We wanted to protect her from the reality of the situation and our grief. But our midwife, who was very experienced and knew us well, encouraged us to think about what the photos and the experience of meeting Clementine could mean to Eleanor. The photographs, some of which include Eleanor holding Clementine, are especially beautiful and precious. They are really all we have to remember the short amount of time we had with Clementine. And as it has turned out, the photos are incredibly special to Eleanor. We were advised to share information that was appropriate to her age and to be guided by her and any questions she asked.

For Eleanor at two years of age and in our circumstances, this meant:. Reading age-appropriate books about death to Eleanor also really helped us. LG: Did others have different views about involving Eleanor in the grieving? The few times that I did get upset, I did try to hide this from Eleanor.

But I know now that it can be confusing for children if we hide grief or sadness from them because they have fine-tuned emotional radars. Now I feel like it is okay to let tears come in front of Eleanor and Patrick. It also gives them the opportunity to learn how to respond to someone who is sad.

LG : Five-plus years on, Clementine lives on in your family. What do you do to remember Clementine? However, it is very important to me to acknowledge that day and it has become a family tradition to acknowledge it. She had music and she led a prayer. It was very important to her. Clementine would have started school this year. The teacher was so lovely and responded so beautifully. Eleanor also took a teddy bear to school at the beginning of the year. This teddy is special as she was given to us when Clementine died. Eleanor took the teddy bear to school with her for a few weeks as her way of representing Clementine coming to school with her.

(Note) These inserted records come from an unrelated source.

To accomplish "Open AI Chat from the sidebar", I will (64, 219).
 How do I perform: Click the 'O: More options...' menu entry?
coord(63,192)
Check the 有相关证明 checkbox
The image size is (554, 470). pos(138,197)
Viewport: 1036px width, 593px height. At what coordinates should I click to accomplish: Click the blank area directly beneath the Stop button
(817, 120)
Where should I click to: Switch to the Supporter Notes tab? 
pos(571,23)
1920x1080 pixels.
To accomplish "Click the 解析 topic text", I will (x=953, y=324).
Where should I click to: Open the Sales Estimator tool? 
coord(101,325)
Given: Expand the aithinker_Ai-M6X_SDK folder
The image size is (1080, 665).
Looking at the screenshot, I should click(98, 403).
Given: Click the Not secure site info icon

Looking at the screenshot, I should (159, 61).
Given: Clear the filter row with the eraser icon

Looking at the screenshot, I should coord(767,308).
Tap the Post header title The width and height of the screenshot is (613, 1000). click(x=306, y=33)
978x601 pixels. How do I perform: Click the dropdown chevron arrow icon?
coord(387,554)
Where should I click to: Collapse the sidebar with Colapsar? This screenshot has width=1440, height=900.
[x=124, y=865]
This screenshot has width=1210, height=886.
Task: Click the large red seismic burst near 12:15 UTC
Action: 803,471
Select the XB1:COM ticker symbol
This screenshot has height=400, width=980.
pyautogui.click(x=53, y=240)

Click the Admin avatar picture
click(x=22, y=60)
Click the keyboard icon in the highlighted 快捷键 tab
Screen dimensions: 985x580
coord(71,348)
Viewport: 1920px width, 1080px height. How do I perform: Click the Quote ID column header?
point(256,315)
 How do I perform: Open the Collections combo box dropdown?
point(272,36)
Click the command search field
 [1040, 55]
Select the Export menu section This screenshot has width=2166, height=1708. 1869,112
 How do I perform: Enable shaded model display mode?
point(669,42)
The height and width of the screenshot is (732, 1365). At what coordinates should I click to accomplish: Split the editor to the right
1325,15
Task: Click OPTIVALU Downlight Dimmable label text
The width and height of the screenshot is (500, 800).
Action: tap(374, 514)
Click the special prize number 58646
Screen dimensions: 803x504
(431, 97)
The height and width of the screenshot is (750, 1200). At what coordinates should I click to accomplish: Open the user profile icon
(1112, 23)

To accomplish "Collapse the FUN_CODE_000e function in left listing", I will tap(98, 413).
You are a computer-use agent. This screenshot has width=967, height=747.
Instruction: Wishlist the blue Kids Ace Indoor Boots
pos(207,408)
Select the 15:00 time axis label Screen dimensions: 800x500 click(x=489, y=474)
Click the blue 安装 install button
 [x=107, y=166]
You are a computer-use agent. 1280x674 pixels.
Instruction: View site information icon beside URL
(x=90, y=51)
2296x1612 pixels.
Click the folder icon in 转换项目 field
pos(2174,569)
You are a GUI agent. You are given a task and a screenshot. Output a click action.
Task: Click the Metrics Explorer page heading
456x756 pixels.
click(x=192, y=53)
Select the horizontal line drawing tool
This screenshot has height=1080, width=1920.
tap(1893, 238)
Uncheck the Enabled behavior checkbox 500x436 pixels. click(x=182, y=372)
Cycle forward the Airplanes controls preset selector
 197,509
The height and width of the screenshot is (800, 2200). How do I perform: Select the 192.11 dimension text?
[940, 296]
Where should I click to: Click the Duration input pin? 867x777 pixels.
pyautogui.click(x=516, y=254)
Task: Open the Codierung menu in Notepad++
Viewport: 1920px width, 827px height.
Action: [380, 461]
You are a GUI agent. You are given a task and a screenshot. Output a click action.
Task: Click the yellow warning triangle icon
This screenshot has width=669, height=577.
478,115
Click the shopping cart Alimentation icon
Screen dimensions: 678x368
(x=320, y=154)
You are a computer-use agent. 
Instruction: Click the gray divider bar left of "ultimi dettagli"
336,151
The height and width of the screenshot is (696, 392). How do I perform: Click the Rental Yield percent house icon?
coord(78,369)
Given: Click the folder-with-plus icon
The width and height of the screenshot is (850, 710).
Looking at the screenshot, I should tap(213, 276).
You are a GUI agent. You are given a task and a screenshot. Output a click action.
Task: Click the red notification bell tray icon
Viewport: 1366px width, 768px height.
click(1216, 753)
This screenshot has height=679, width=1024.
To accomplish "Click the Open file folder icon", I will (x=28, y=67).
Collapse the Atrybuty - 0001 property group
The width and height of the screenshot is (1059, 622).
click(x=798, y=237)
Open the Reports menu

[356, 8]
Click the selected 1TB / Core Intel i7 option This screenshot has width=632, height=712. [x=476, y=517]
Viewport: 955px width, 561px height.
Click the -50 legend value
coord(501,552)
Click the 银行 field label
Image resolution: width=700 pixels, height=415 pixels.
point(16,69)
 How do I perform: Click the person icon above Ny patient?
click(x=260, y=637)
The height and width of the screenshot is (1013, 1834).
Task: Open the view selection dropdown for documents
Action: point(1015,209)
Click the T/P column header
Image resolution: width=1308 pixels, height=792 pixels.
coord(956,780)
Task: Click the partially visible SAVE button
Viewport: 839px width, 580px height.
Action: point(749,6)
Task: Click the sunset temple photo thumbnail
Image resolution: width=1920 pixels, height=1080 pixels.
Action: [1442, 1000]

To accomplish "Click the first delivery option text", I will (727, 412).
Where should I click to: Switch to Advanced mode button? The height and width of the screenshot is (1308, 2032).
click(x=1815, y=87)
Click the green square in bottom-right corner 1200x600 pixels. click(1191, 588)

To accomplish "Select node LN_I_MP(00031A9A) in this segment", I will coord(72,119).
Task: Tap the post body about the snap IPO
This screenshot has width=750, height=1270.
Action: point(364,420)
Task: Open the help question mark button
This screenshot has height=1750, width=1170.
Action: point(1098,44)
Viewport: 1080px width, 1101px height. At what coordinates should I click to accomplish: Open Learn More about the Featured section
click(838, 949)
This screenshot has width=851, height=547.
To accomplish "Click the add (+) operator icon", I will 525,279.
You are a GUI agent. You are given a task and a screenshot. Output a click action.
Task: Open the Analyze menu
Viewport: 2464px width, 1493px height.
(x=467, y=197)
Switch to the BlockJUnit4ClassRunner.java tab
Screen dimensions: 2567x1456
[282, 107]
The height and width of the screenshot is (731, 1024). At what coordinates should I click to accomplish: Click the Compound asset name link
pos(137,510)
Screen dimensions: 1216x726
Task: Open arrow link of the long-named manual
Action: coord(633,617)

LG: Patrick was born in Does he also understand what happened to Clementine? SR : Patrick is nearly four now. Does Eleanor worry about death? Eleanor has, from time to time, asked why Clementine died.

Name That Book cont. Part II | Romance - from historical to contemporary | LibraryThing

So, Eleanor believes that most babies are perfectly fine which is true. What do you think? SR : I think that the idea might lead us to try to create a false reality for our children.